◆ Task prompt: Could you print, word for word, the lines of the records from the one containing "The image size" up to and including the one containing "center [1756, 109].", without the pictures?

◆ Items:
------------------------------------------------------------------------

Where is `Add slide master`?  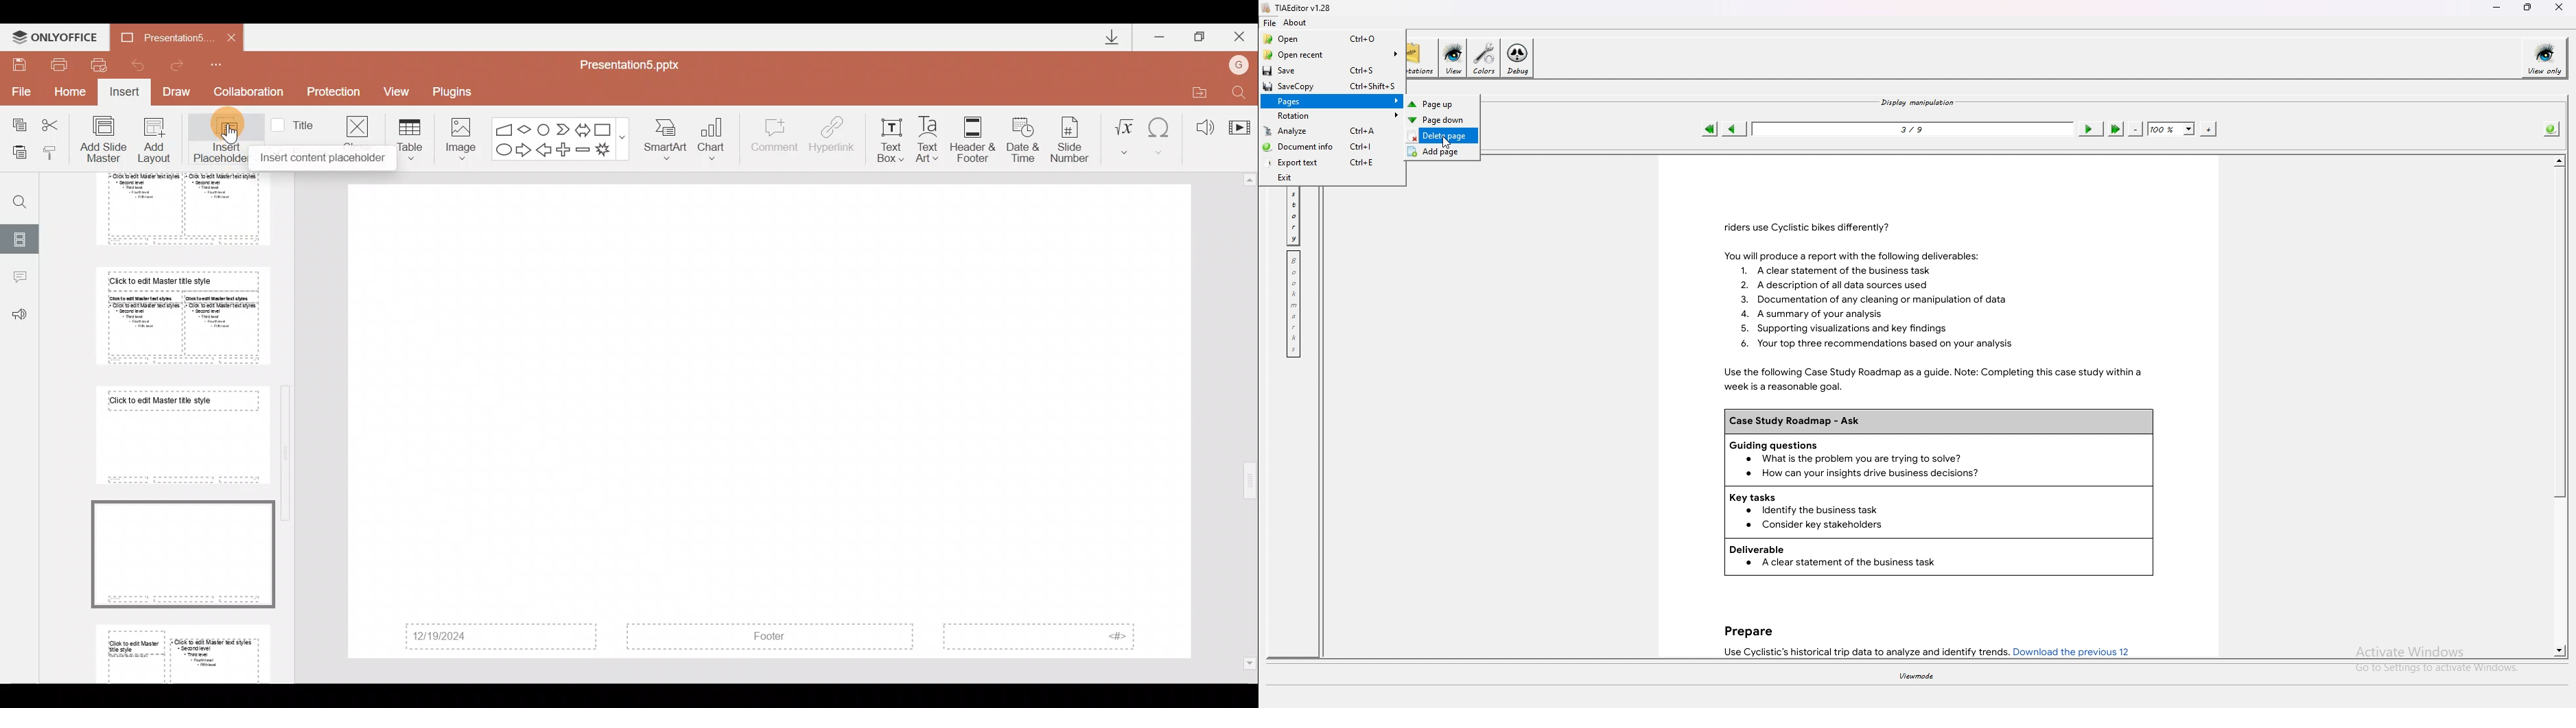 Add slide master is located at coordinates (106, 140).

------------------------------------------------------------------------

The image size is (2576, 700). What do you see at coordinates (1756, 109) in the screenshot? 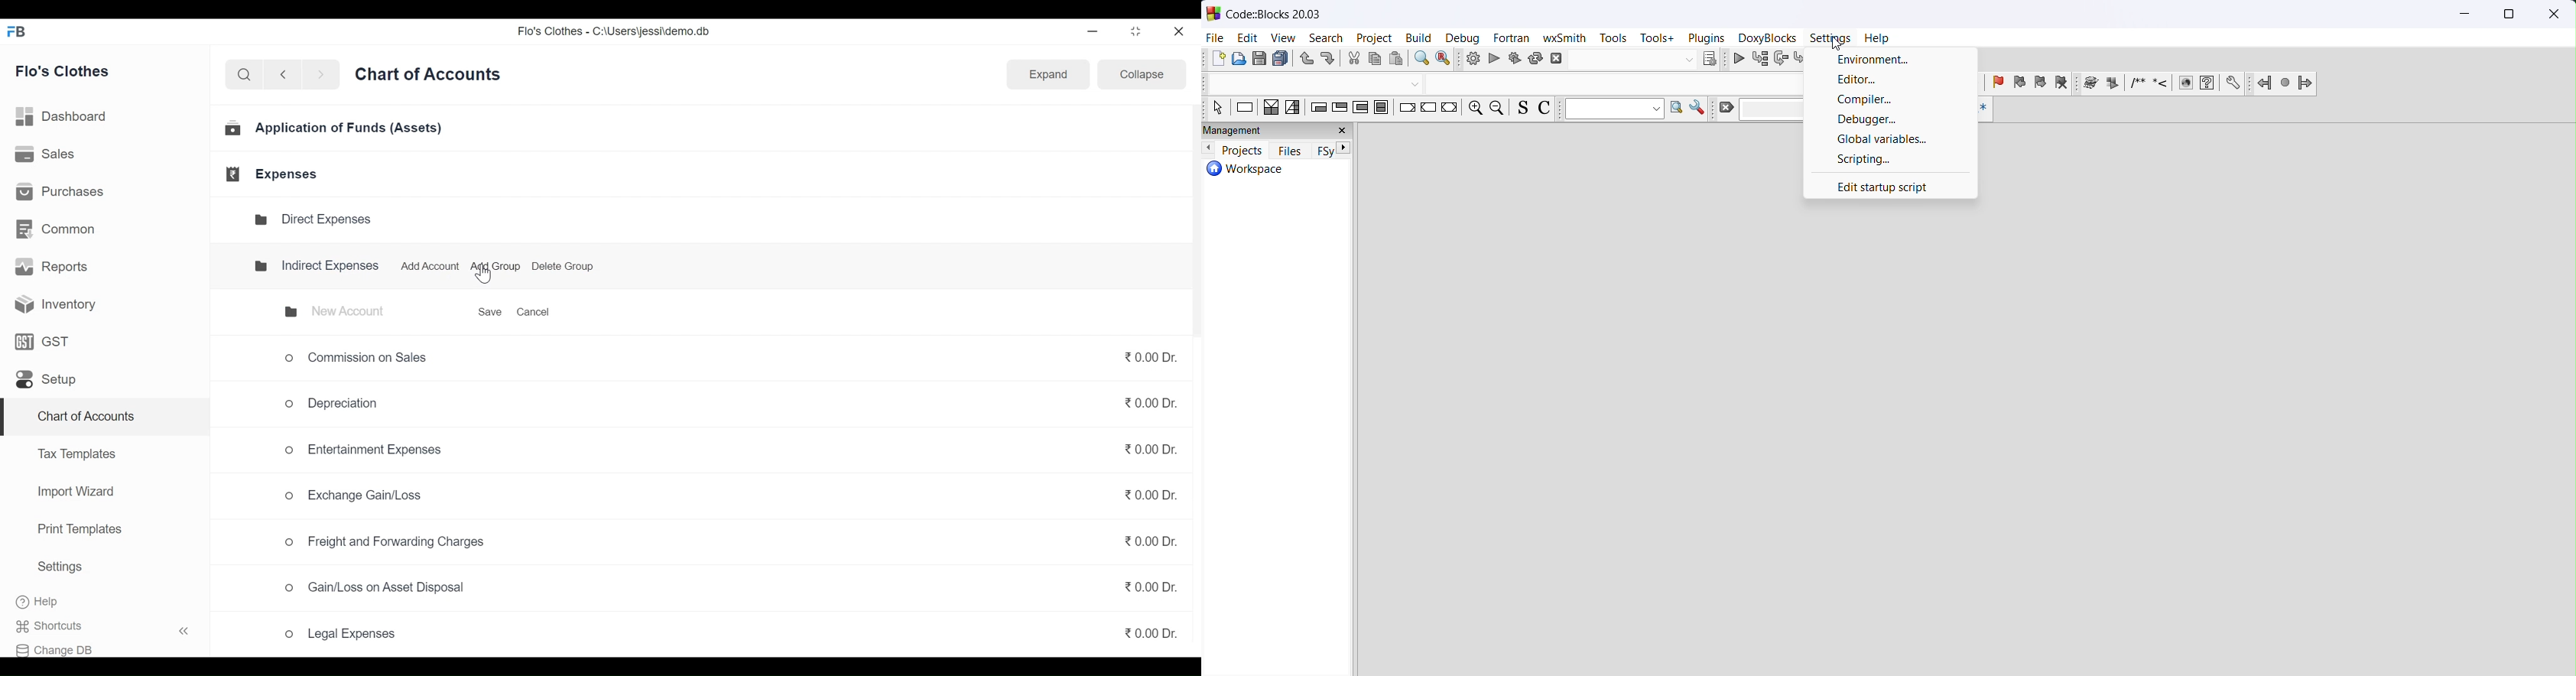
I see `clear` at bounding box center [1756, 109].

------------------------------------------------------------------------

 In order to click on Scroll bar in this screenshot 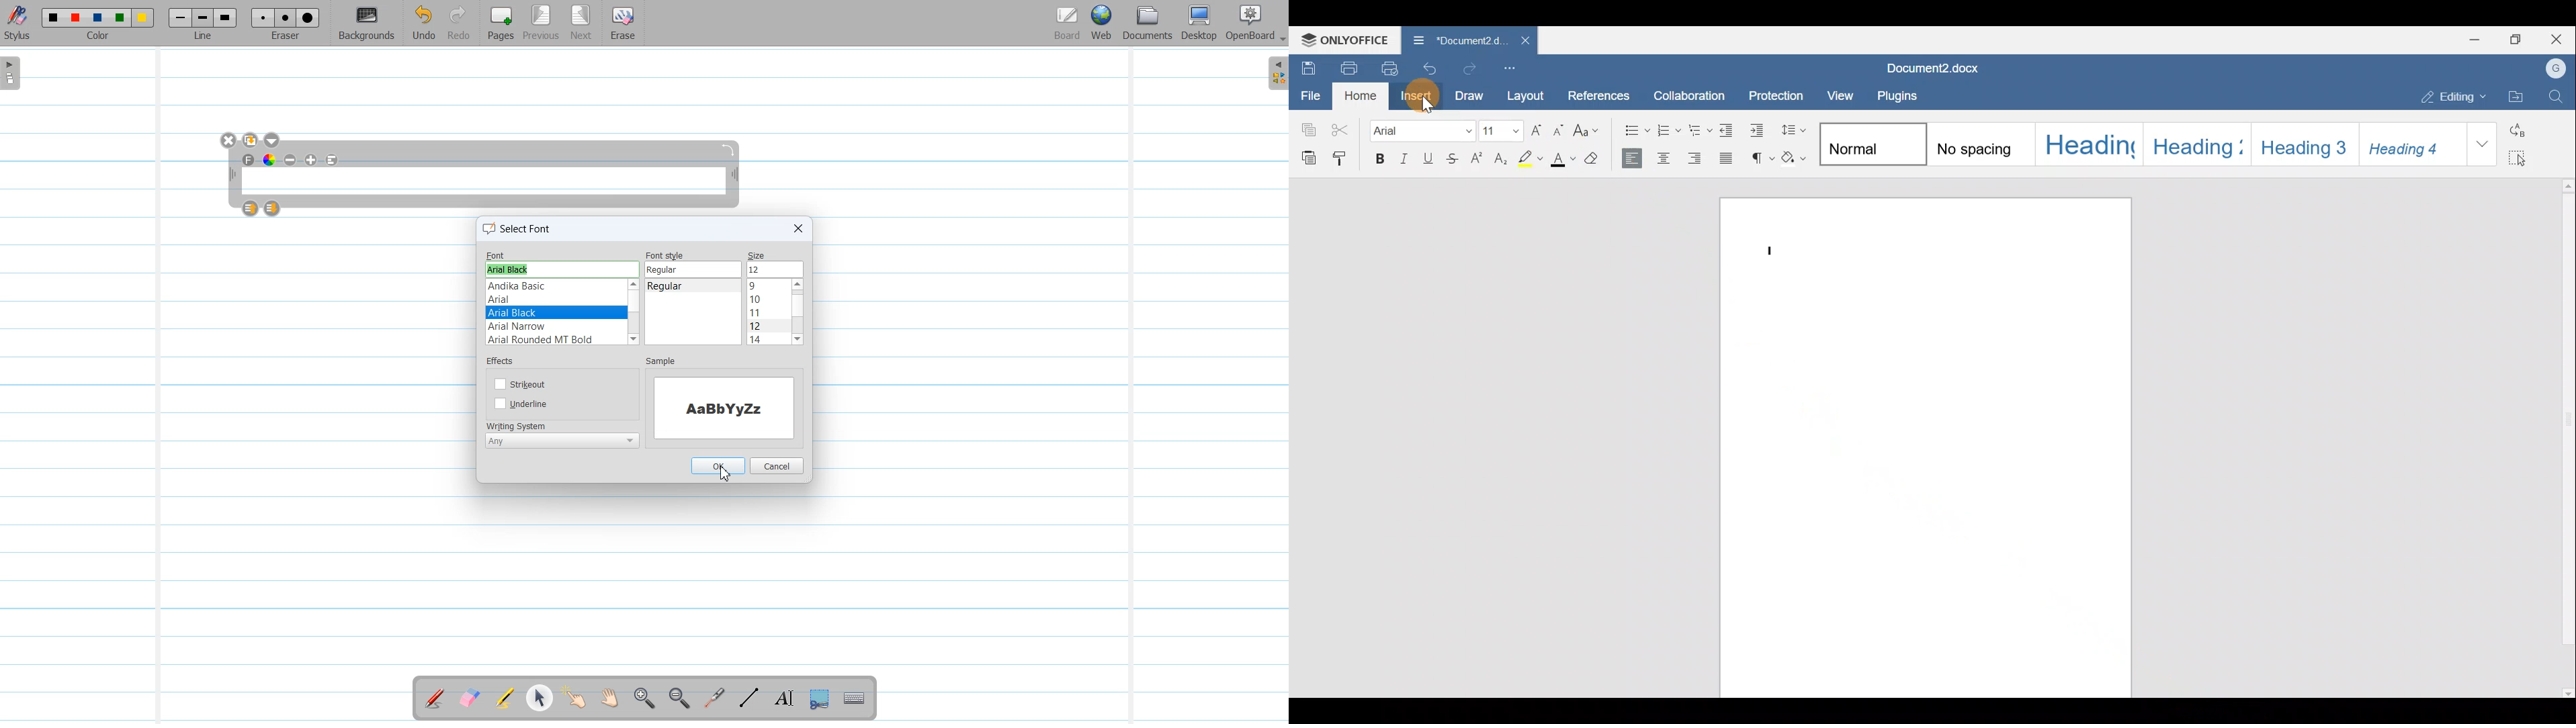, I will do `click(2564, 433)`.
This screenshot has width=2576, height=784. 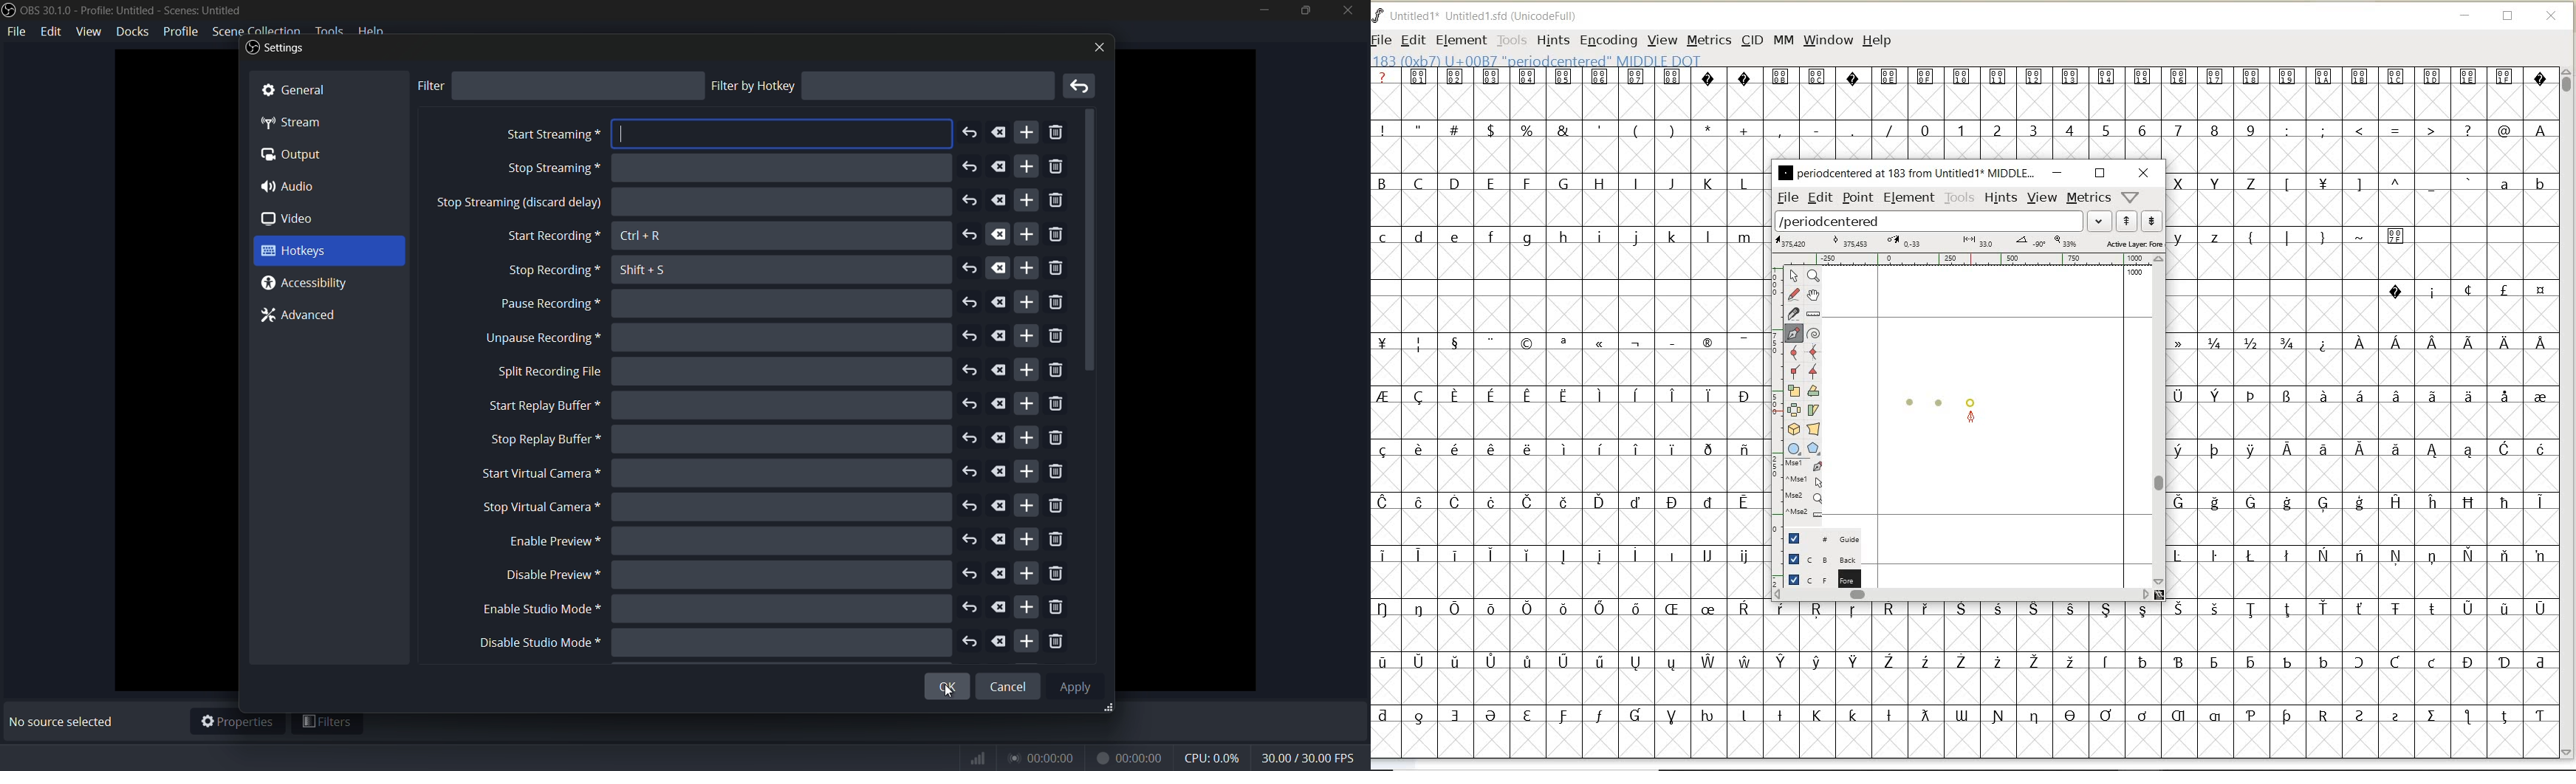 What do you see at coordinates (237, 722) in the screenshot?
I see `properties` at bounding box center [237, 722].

------------------------------------------------------------------------

◆ Written solution:
The image size is (2576, 700). What do you see at coordinates (1756, 109) in the screenshot? 
I see `clear` at bounding box center [1756, 109].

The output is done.